### Stored items
------------------------
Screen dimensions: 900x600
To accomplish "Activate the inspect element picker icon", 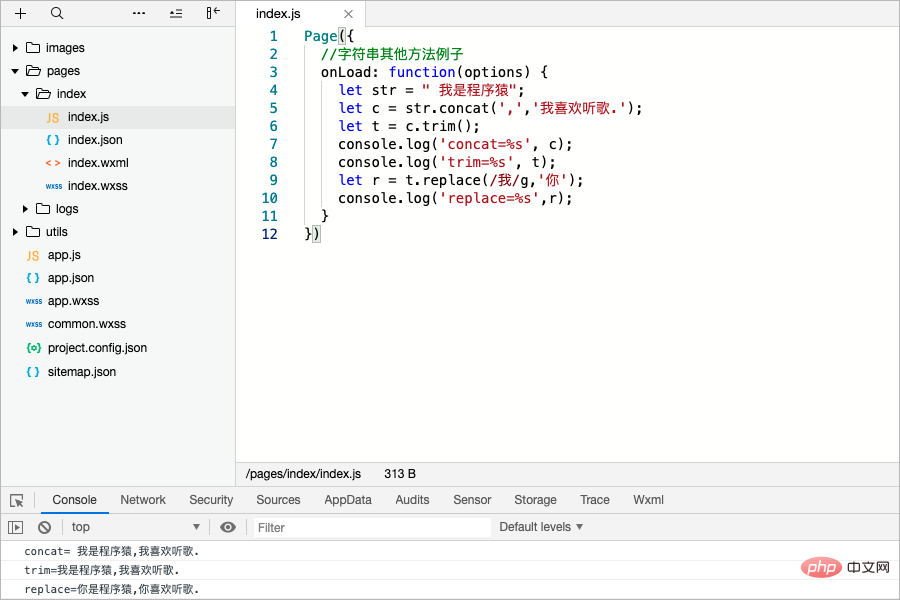I will click(17, 500).
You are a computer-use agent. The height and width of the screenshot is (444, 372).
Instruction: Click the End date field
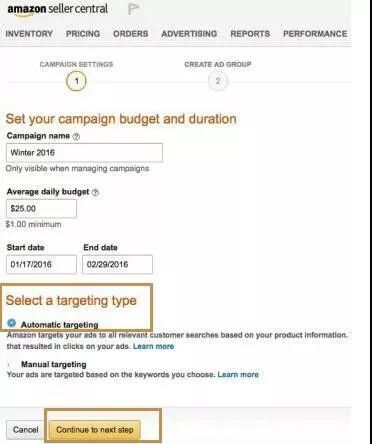coord(117,264)
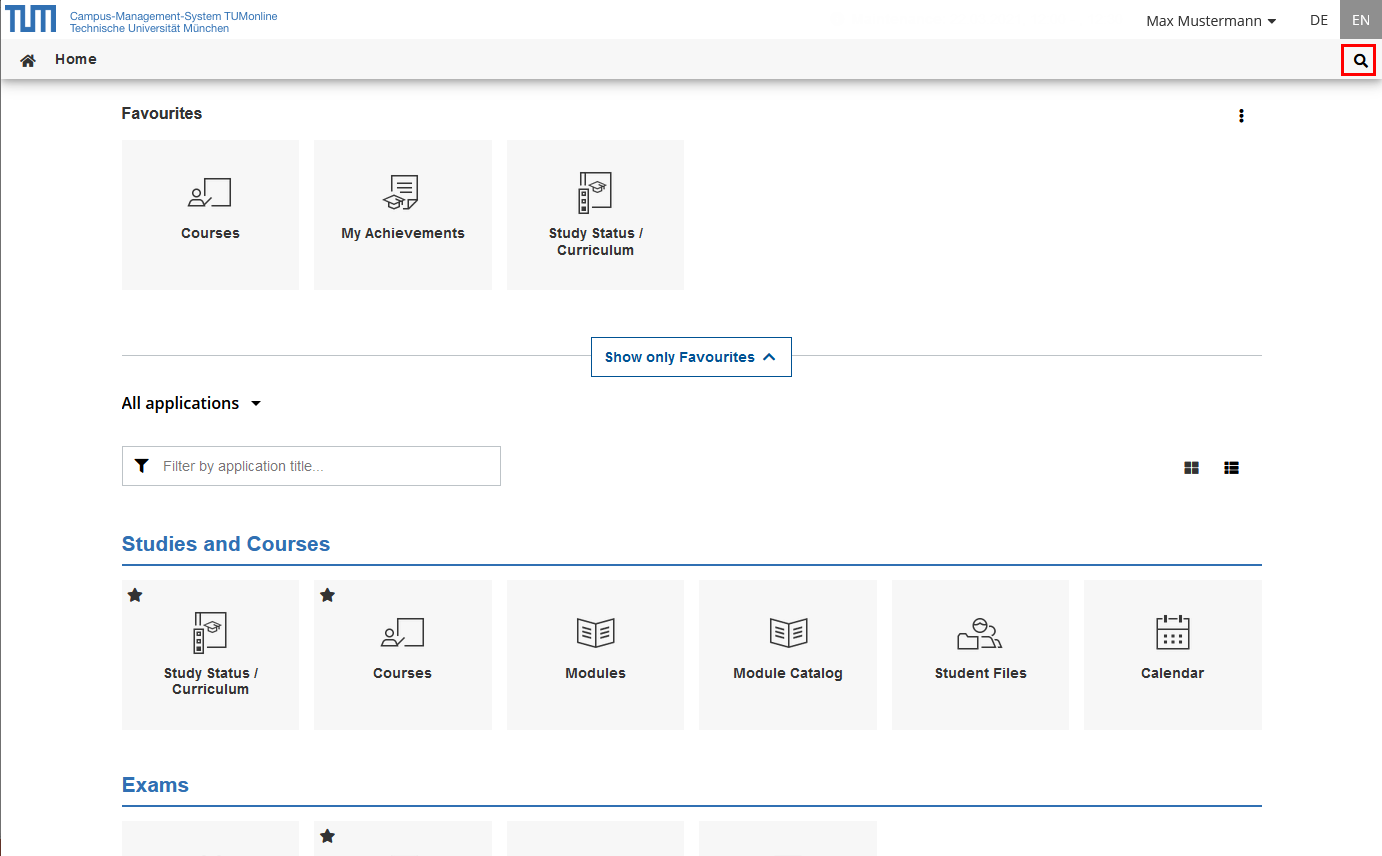
Task: Open the Calendar application tile
Action: [x=1172, y=654]
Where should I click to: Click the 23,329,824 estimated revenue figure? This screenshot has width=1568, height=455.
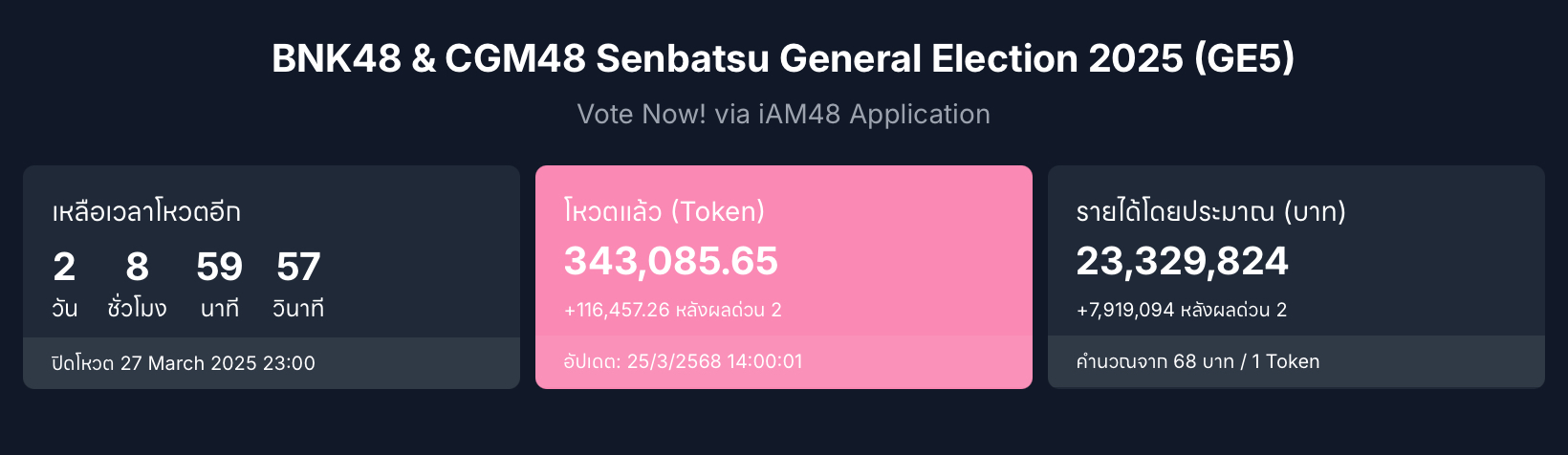1183,261
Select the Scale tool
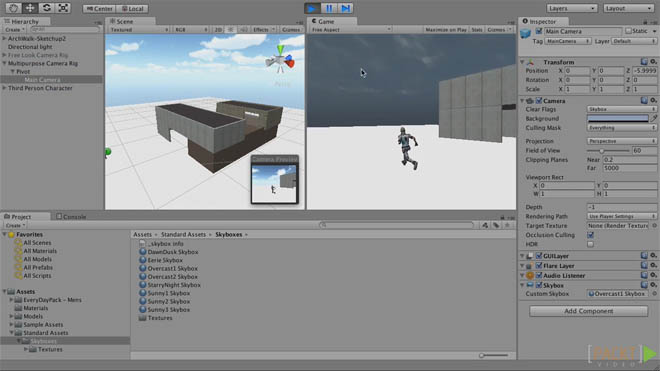Screen dimensions: 660x371 coord(63,8)
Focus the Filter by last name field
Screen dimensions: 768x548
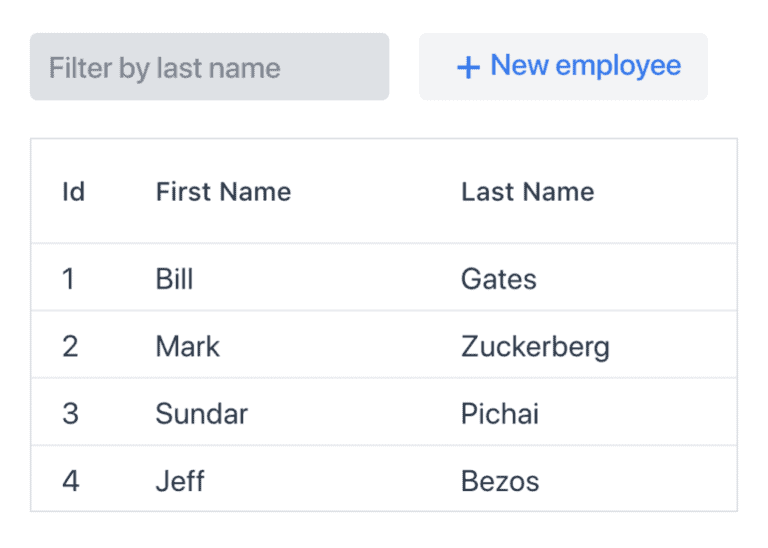209,67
------------------------
### TO DO
In the records above, find the line containing "Select the Scale tool", then please restate it and each line after it word for word, pictures excluded.

### EXERCISE RESPONSE
Select the Scale tool
Screen dimensions: 660x371 coord(63,8)
Focus the Filter by last name field
Screen dimensions: 768x548
209,67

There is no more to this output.